PRACTICA NO.4: VISUALIZACION DE ACIDOS NUCLEICOS (DNA) MEDIANTE LA ELECTROFORESIS EN GELES DE AGAROSA

UNIVERSIDAD NACIONAL DE COLOMBIA SEDE PALMIRA

BIOLOGIA MOLECULAR Y CELULAR

PRACTICA NO.4: VISUALIZACION DE ACIDOS NUCLEICOS (DNA) MEDIANTE LA ELECTROFORESIS EN GELES DE AGAROSA

NOMBRE:               CODIGO:[pic 1]

OBJETIVO:

• Desarrollar habilidades para la preparación de geles de agarosa y electroforesis de moléculas de DNA  

INTRODUCCION:

La electroforesis es una técnica usada para la separación de moléculas según la movilidad de las mismas en un campo eléctrico a través de un gel compuesto de una molécula orgánica como agarosa o poliacrilamida sobre la superficie hidratada de un soporte sólido como acetato de celulosa o bien en dilución (electroforesis libre).

La separación por electroforesis obedece en distinta medida a la carga eléctrica de las moléculas u a su masa. Así se hace correr la muestra de DNA a través del tamiz o gel y dependiendo de su resistencia al pasar se separan las moléculas.

 MATERIALES:                                              [pic 2]
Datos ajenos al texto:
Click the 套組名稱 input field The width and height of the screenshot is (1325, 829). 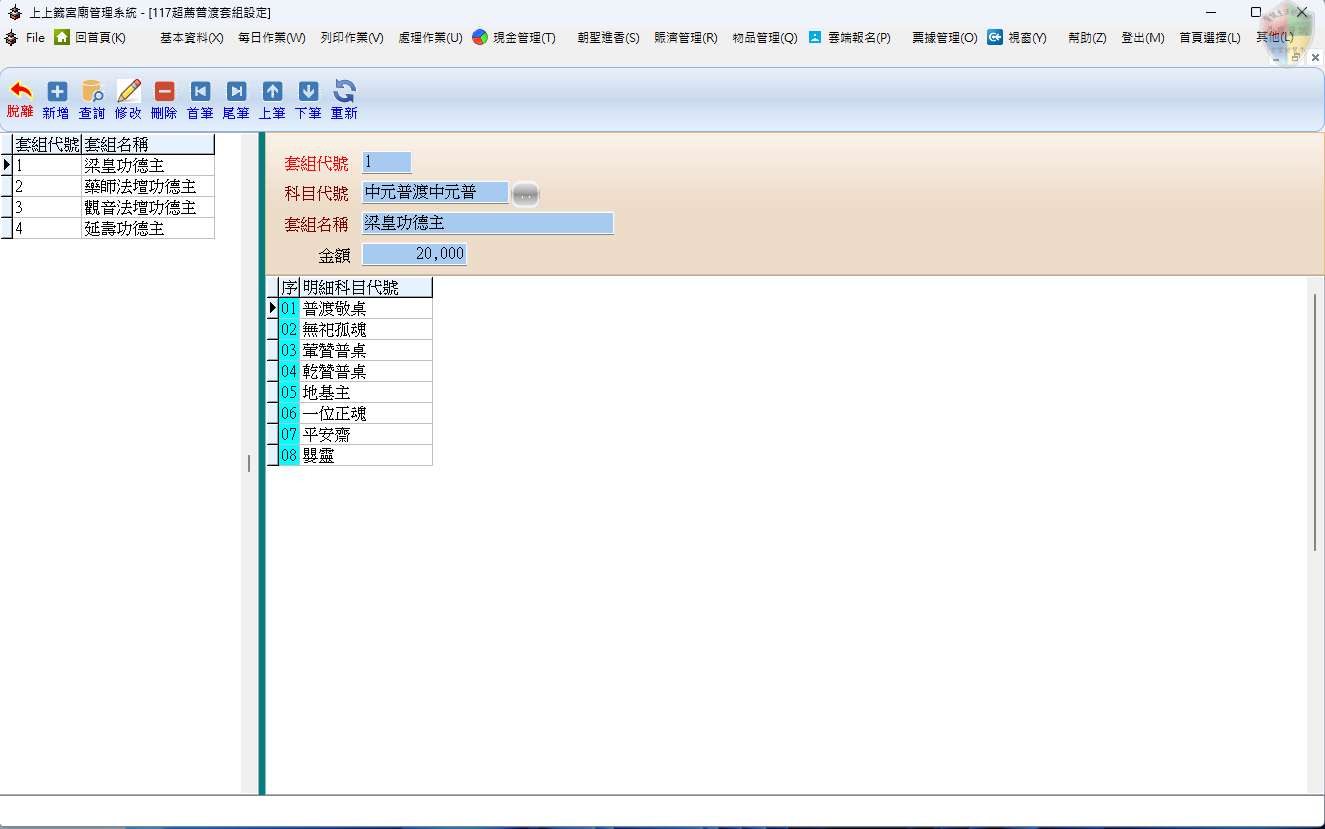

• Cámara de electroforesis          
• Porta geles
• Microondas
• Micro pipetas
• Probeta de 100ml
• Cinta parafina

METODOLOGIA:

Se prepara la porta gel sellando los bordes con cinta de enmascarar reforzando en la base. A continuación se coloca el peine a una distancia de 0.5cm aproximadamente cerca al extremo izquierdo para formar los pozos se elige el peine según el número de muestras a correr. En la preparación de la gel agarosa se pesó en la balanza la cantidad requerida del polvo de agarosa se aforo con buffer TBE 0.5 hasta el volumen necesario luego se procedió a llevar al microondas por aproximadamente un minuto hasta homogenizar la mezcla, se dejó enfriar a temperatura ambiente. La cantidad de buffer y agarosa utilizada en la preparación del gel fue 0,4 gramos, 100ml TBE luego se añade 2 ul de gel red por cada de agarosa y en seguida vaciamos la solución de agarosa dentro del soporte del gel, con cuidado se dejó que se solidifique. El gel contenido en el soporte se monta dentro de la cámara de electroforesis con los pozos en el lado del electrodo negro, cuando ya estuvo montado se añadió el tampón TBE hasta cubrir el gel y por último se quitó cuidadosamente el peine. Para la preparación del DNA problema se mesclo con buffer de carga, con una micro pipeta en un trozo de papel parafina, donde se forman gotas de 2ul de buffer de carga y posteriormente se cargaron estas muestra en los pozos de el gel con la micro pipeta. En el primer pozo se añade el marcador del peso molecular, luego procedimos con el corrido de la electroforesis que después de cerrar la cámara se conecta el cátodo (negro) del lado de las muestras y el ánodo (rojo) del otro lado, se aplicó 100 voltios y 400 amperios por media hora. Final mente se obtienen los resultados en imagen por computación y se observa y se saca conclusiones.

RESULTADOS Y DISCUSIÓN:

La electroforesis en geles de agarosa es una técnica de gran importancia en la biología molecular. Este método analítico en el que se separan las moléculas de interés. Los fragmentos de DNA migran hacia un polo opuesto según las cargas eléctricas de estas, si la carga es negativa la molécula migraran hacia el cátodo y si es positiva hacia el ánodo.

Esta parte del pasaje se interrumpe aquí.